И я спела сначала «Мадам Баттерфляй» и «Аиду». Но тогда отказ его меня очень обидел. А как он был прав! Именно русские оперы, с их драматической напряженностью, с голосовой и эмоциональной нагрузкой в среднем регистре, заставляют неопытных певцов форсировать, тяжелить голоса, что ведет к напряженности и сокращению верхнего регистра, к тяжелой, широкой вибрации и, в результате, к ограниченному репертуару. Потеряв легкость, высоту позиции звука, они уже не могут петь Моцарта, Верди, Пуччини.

Думаю, что именно поэтому к моему приходу в театре сложилась традиция, что певица, поющая Аиду, не поет Маргариту и Баттерфляй; та, которая поет Татьяну, не может петь «Царскую невесту», и, конечно, не бывало, чтобы исполнительница Лизы и Фиделио пела «Травиату».

Через несколько лет, уничтожив железные барьеры, я пела все эти партии, а кроме того, оперы Прокофьева и Шостаковича. Но это стало для меня творчески возможным только потому, что с первых моих шагов на оперной сцене. Александр Шамильевич бережно опекал меня и, что немаловажно, я его беспрекословно слушалась. Он вообще буквально лелеял голоса своих любимых солистов. Испод воль — бывало, по нескольку лет — готовил он их к выступлениям в таких труднейших операх, как «Борис Годунов», «Пиковая дама», «Князь Игорь». Зато партии, приготовленные с Мелик-Пашаевым, отличались яркостью вокальной фразировки, высоким классом мастерства и становились событием не только в жизни артиста, но часто и всего театра. Как, например, было с Иваном Петровым в «Борисе Годунове». Более 10 лет до того работал он в театре и, будучи уже знаменитым, пел весь басовый репертуар, но на Бориса Мелик-Пашаев благословил его лишь тогда, когда увидел, что артист достиг полной творческой зрелости и сможет на сцене сознательно управлять своим темпераментом и голосом в этой труднейшей партии басового репертуара.
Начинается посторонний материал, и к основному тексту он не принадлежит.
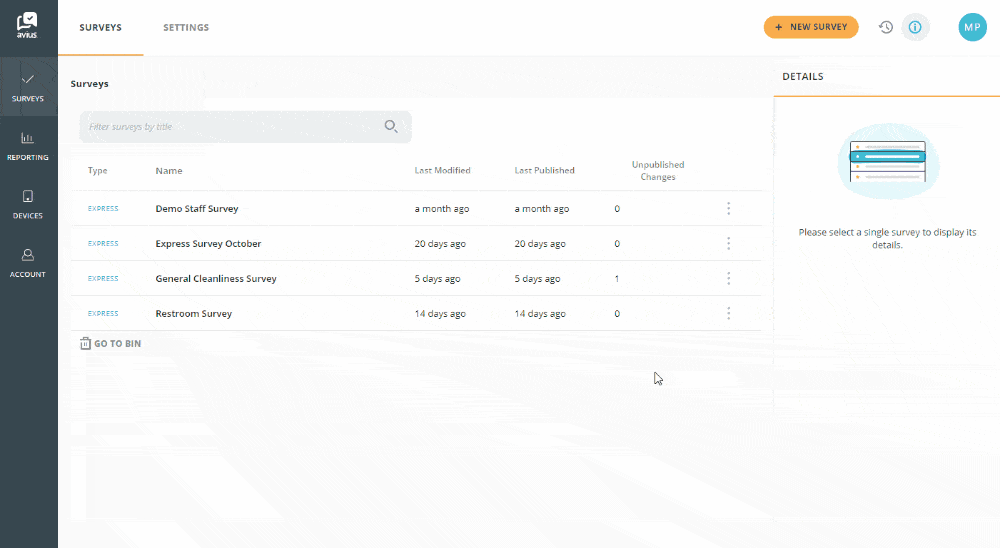Viewport: 1000px width, 548px height.
Task: Click the search magnifier icon
Action: pyautogui.click(x=391, y=127)
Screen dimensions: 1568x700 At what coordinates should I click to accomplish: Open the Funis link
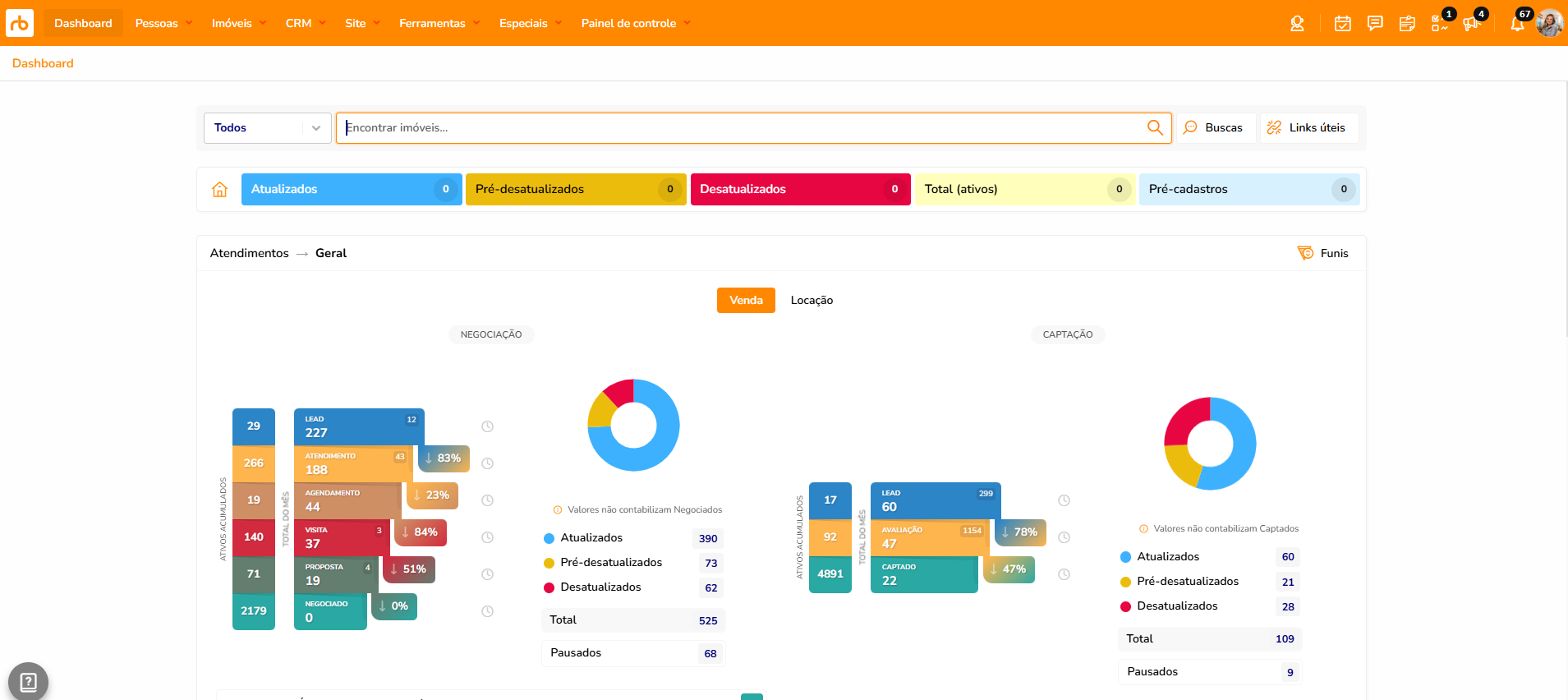1323,253
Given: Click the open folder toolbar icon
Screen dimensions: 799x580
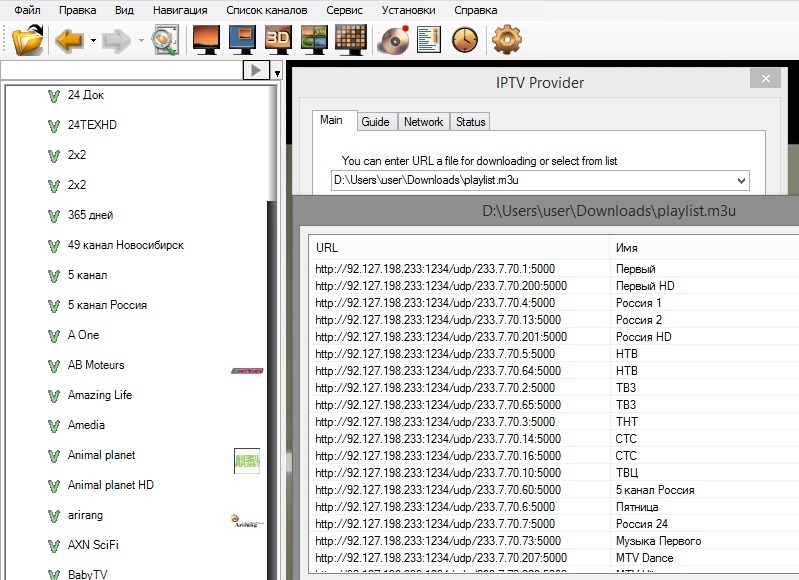Looking at the screenshot, I should pyautogui.click(x=28, y=41).
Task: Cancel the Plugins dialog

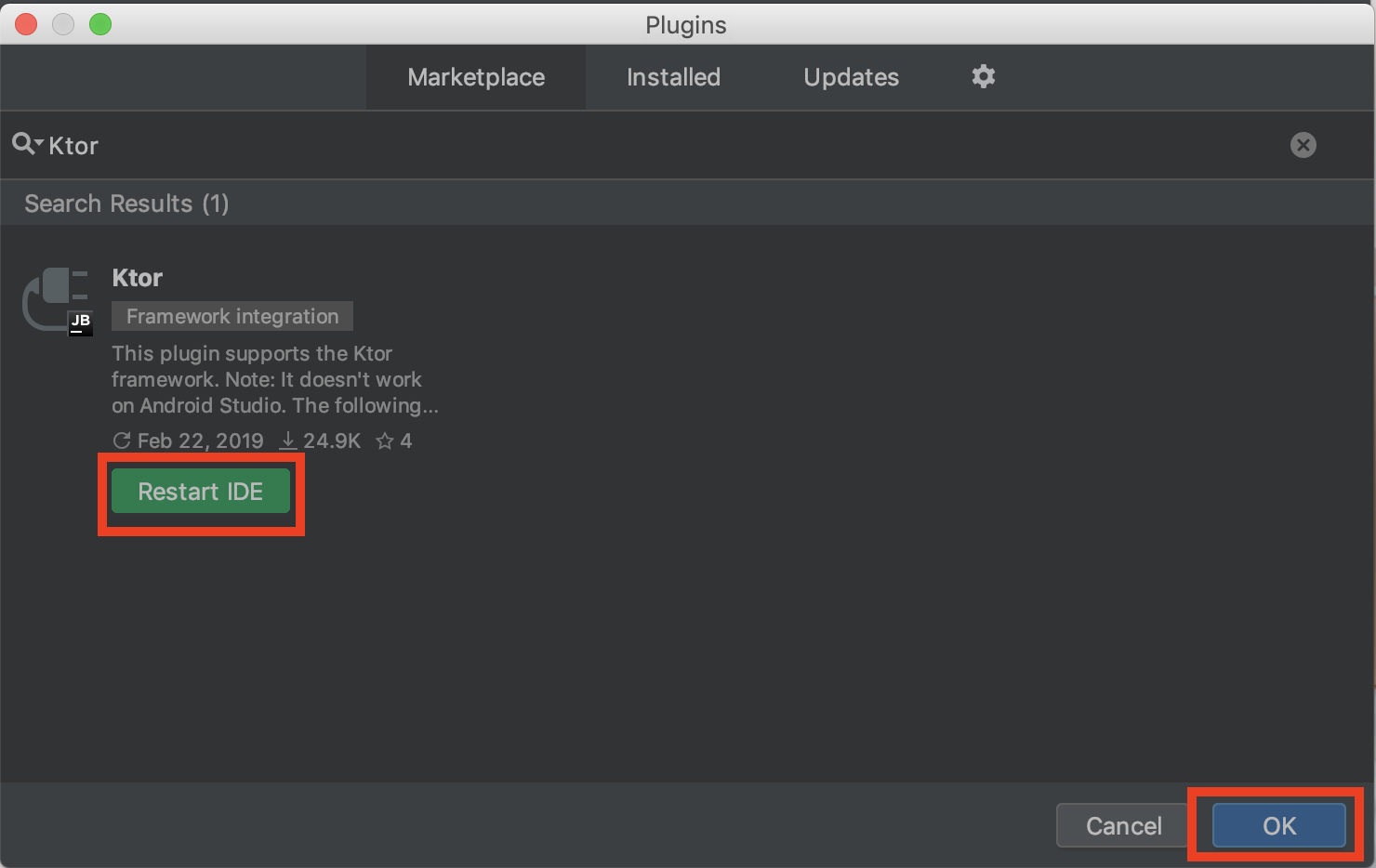Action: click(x=1123, y=825)
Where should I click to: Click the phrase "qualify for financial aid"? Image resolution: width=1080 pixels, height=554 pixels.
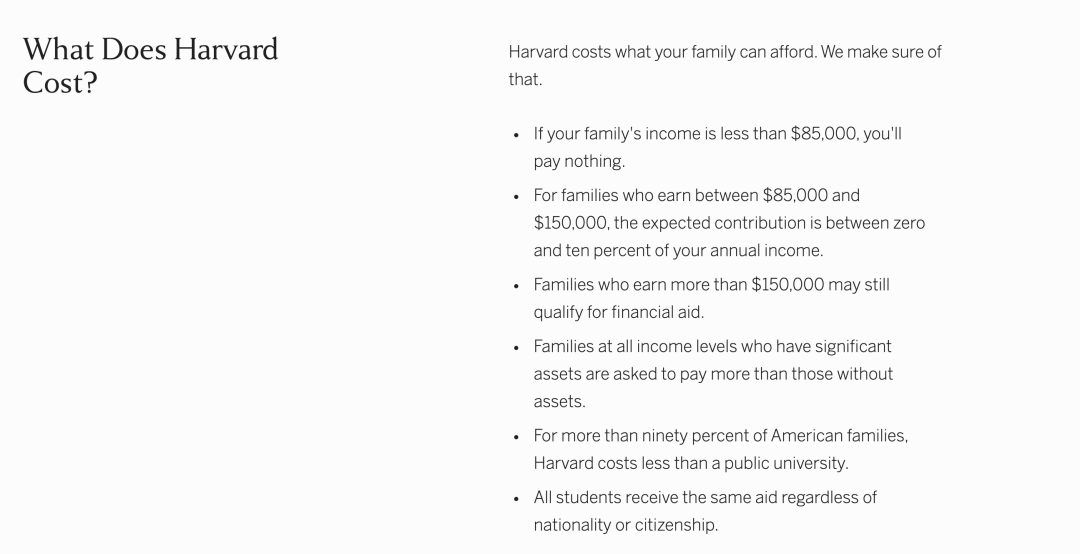point(618,312)
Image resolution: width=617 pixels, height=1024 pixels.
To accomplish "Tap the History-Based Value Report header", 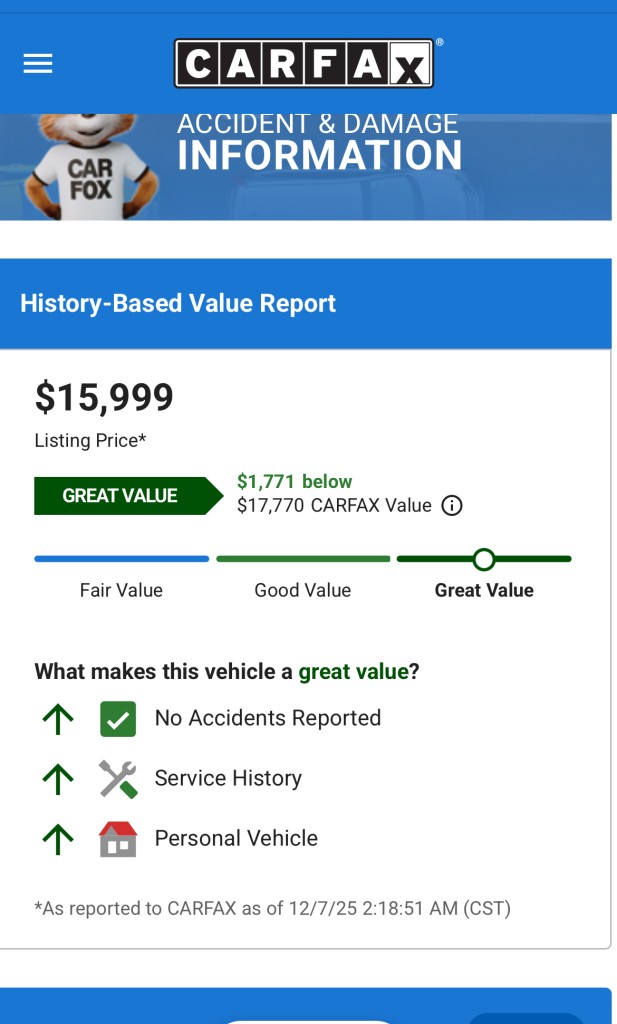I will click(178, 304).
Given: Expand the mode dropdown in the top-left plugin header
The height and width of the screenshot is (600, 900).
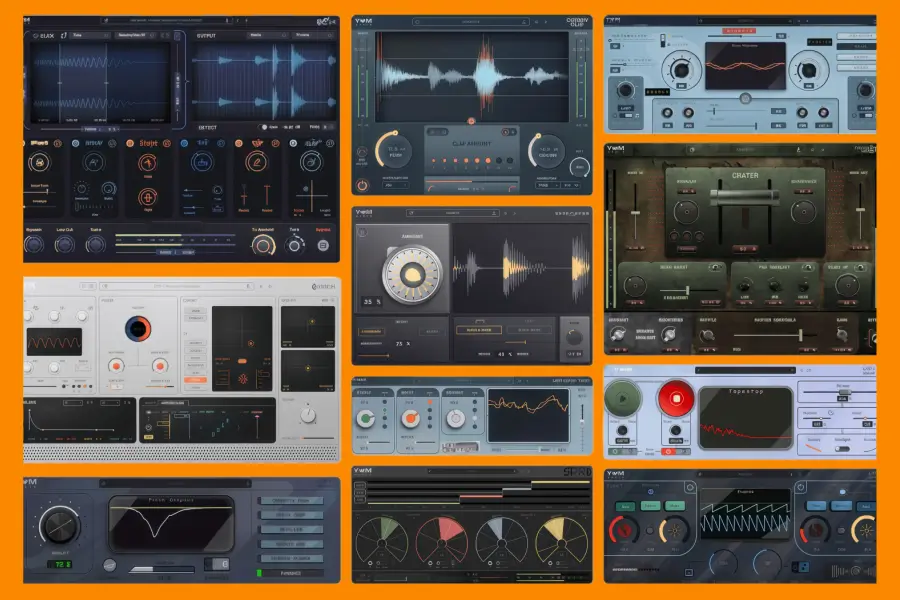Looking at the screenshot, I should click(92, 36).
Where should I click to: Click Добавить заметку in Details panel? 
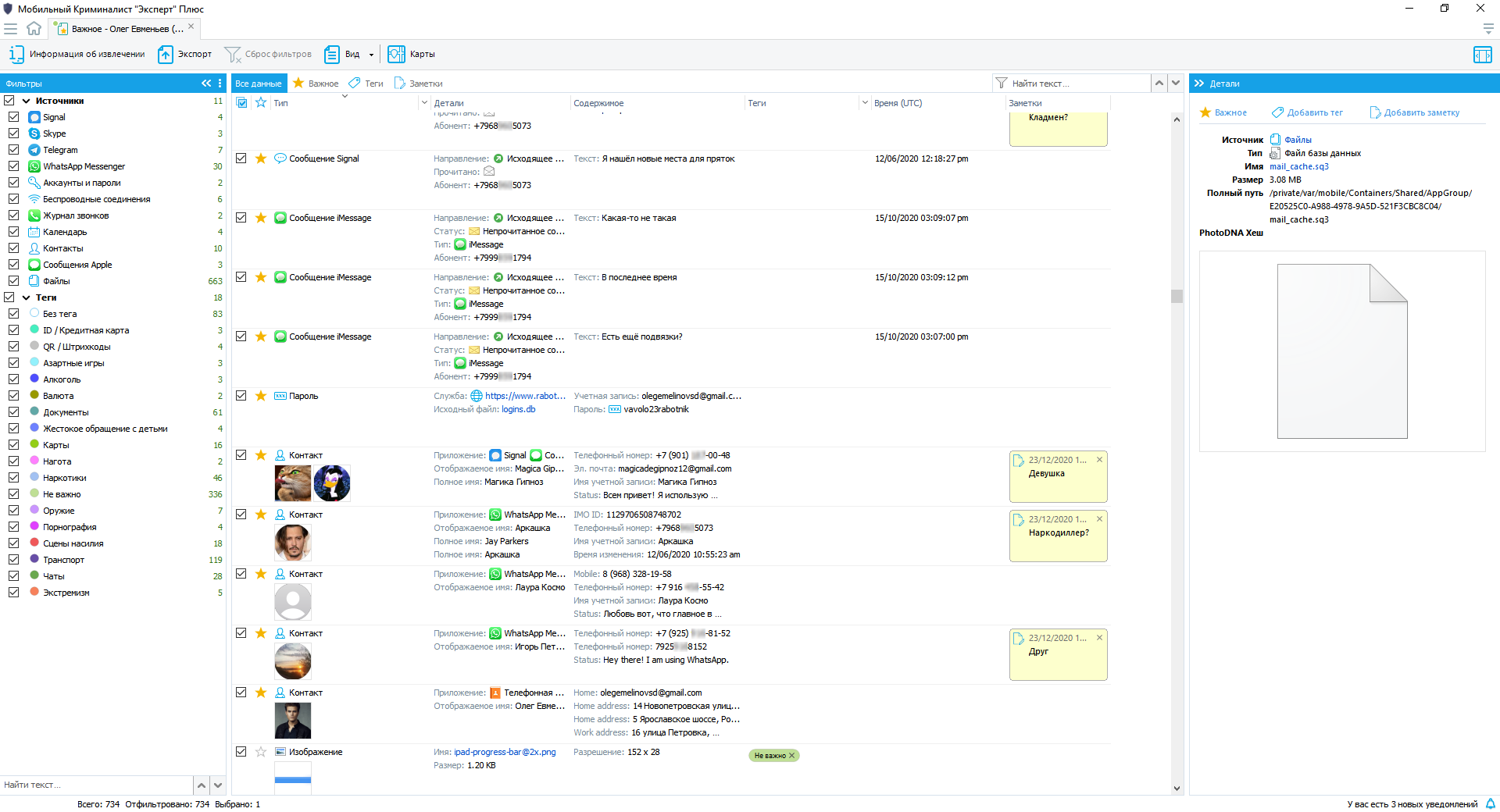(x=1415, y=112)
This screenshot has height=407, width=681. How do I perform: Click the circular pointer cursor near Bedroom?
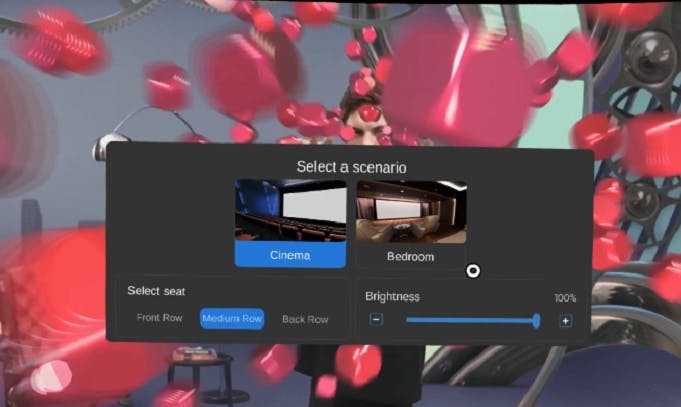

Органически не вынося любительщины и вульгарности в пении, Александр Шамильевич с большой тщательностью отбирал солистов в свои оперы, и пробиться к нему в спектакль было невероятно трудно, а порой и безнадежно. Но если уж артисту выпадало счастье петь с Мелик-Пашаевым, то на сцене он был ему лучшим другом и доброжелателем. Он хорошо знал слабые и сильные стороны своих солистов и во время спектакля всем своим существом сливался с ними, помогая им проявить свои самые лучшие качества. Он не покидал певца ни на секунду, но рядом с властностью хозяина спектакля в нем было и желание подчинения — качество, присущее лишь избранным дирижерам. Давая вступление, он смотрел артистам в глаза, будто хотел прочесть в данный момент, чем певец полон, чтобы включиться в его эмоции и передать ему свои. За пультом, всегда одухотворенный, озаренный внутренним светом, он пробуждал у артистов творческий импульс, а не старался во что бы то ни стало навязать только свою волю и свою концепцию. Потому и было всегда ощущение свободы музицирования в спектаклях Мелик-Пашаева.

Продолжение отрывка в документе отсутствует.